Disgraceful for NATO to trumpet 'China threat': China Daily editorial


The head of the North Atlantic Treaty Organization groundlessly pointed an accusing finger at China on Monday, criticizing it for what he alleged was a massive military build-up and continuous support for Russia's military operations in Ukraine.
"What we see at the moment is an enormous buildup in China of their military capabilities," Mark Rutte, NATO's secretary-general, said in a speech at Chatham House in London, hyping up China's "nuclear threat" to the world.
Such remarks, aimed at portraying China as a military threat to security in Europe and beyond, harped on the same scaremongering anti-China tune that the US secretary of defense voiced at the Shangri-La Dialogue in Singapore in May. His echoing of that alarmism indicates the transatlantic alliance is still accompanying the United States, despite the seeming frictions over US demands the other members cough up more money to raise their defense spending to 5 percent of their GDP.
Rutte's unwarranted remarks prompted the Chinese embassy in the United Kingdom to issue a statement on Wednesday, calling on NATO to correct its "misperception" of China, stop peddling its "security anxiety" and "using China as an excuse for its continued military build-up and disruption of global and regional security".
China has a national defense policy that is defensive in nature, with its military spending focused on military modernization to protect its sovereignty, security and development interests. The country's defense expenditure as a percentage of GDP has been below 1.5 percent for many years, much lower than the world average. In comparison, the US spends no less than 3 percent of its GDP on national defense.
Unlike the US and NATO, China has always remained a force for maintaining peace and stability in the world. It's the largest contributor of peacekeeping personnel among the permanent members of the United Nations Security Council, and a major financial contributor to UN peacekeeping operations. On issues of peace and security, China has the best track record among major countries.
Regarding the Russia-Ukraine conflict, China is not a creator of the crisis, much less a party to it. The country has all along promoted negotiations to resolve the crisis and pushed for a political solution to the conflict. If China had really provided military supplies to Russia, the situation on the battlefield would not have been what it is now, as Geng Shuang, China's deputy permanent representative to the UN, has said. Despite this, the NATO chief has repeatedly sought to discredit and smear China by trumpeting the false narrative about a "China threat", with the purpose of justifying the military alliance's planned push into the Asia-Pacific region.
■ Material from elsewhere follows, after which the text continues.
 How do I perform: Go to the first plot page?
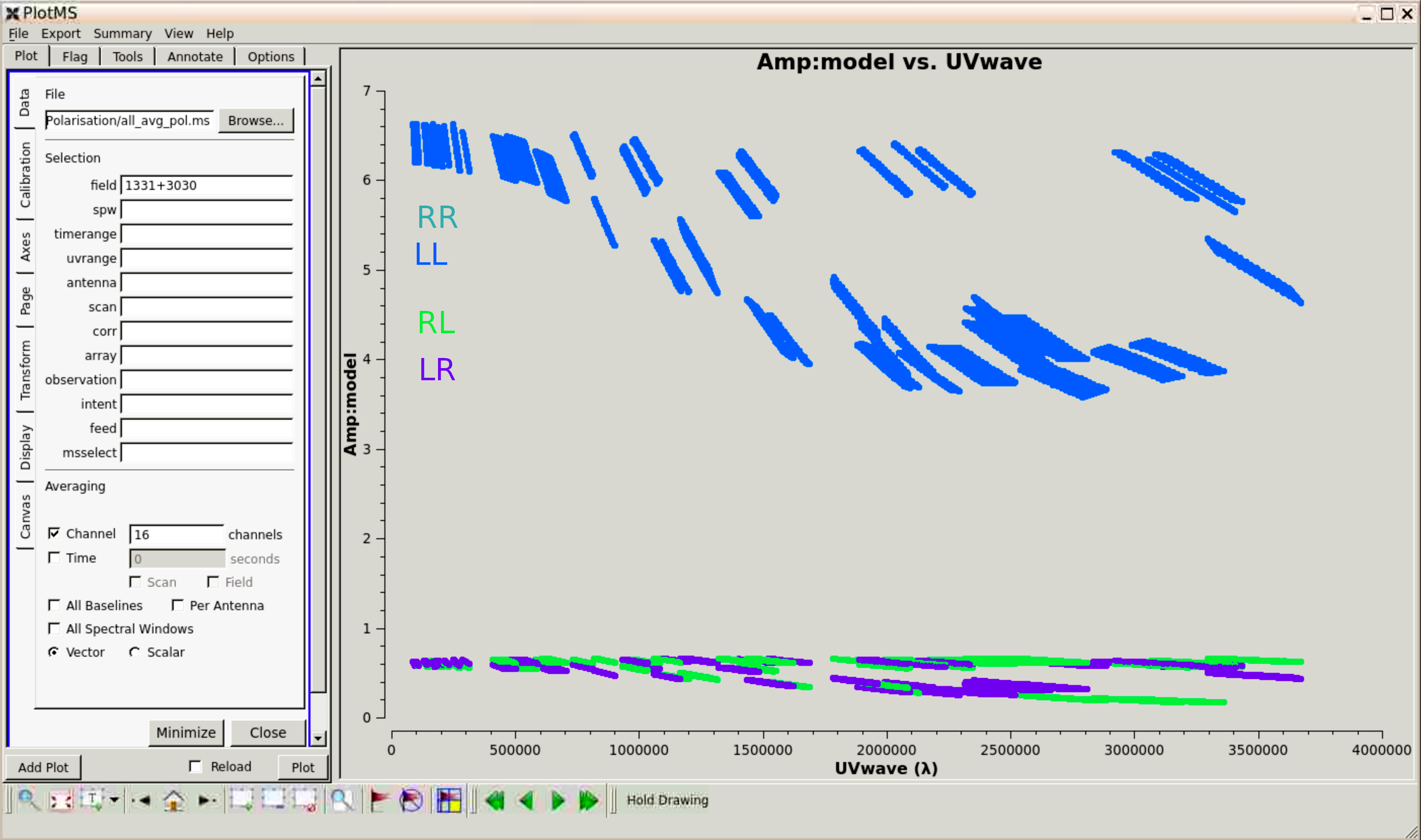click(x=495, y=801)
It is no secret that NATO and its "Indo-Pacific" allies and partners have made it their shared mission to cooperate "more closely" to address the "challenge" of China, with Japan being the most proactive in encouraging NATO involvement in the region. It is NATO's worming into the Asia-Pacific that poses the real threat to the region's peace and stability.
The incursion of the military bloc rooted in Cold War ideologies threatens to disrupt a region in which the prevailing sentiment is the collective pursuit of development and peace. It is extremely alarming given NATO's own defense expenditures continue to rise and its penchant for manufacturing threats and instigating conflicts to justify its hegemonic agenda.
The conflict between Russia and Ukraine, which still rages on with no end in sight, was caused by the bloc relentlessly expanding eastward in pursuit of the US' hegemonic agenda. Rutte seems determined to keep pushing the alliance's dangerous military adventurism, as he claimed in his remarks that "we cannot think that there is one theater, which is the Euro-Atlantic theater ... we have to be conscious of the fact that this is all interconnected with what is happening in the Pacific".
As NATO seeks to extend its influence into the Asia-Pacific under the guise of security imperatives, it risks upending the region's stability and undermining the shared aspirations of its constituent nations.
The Asia-Pacific is not a pawn in NATO's geopolitical chessboard, and the region does not require external interference in its security architecture. NATO, as a byproduct of the Cold War, should have been dissolved long ago after the end of that era. Instead, the specter of NATO's encroachment looms large, casting a shadow over the region's aspirations for peace and cooperation.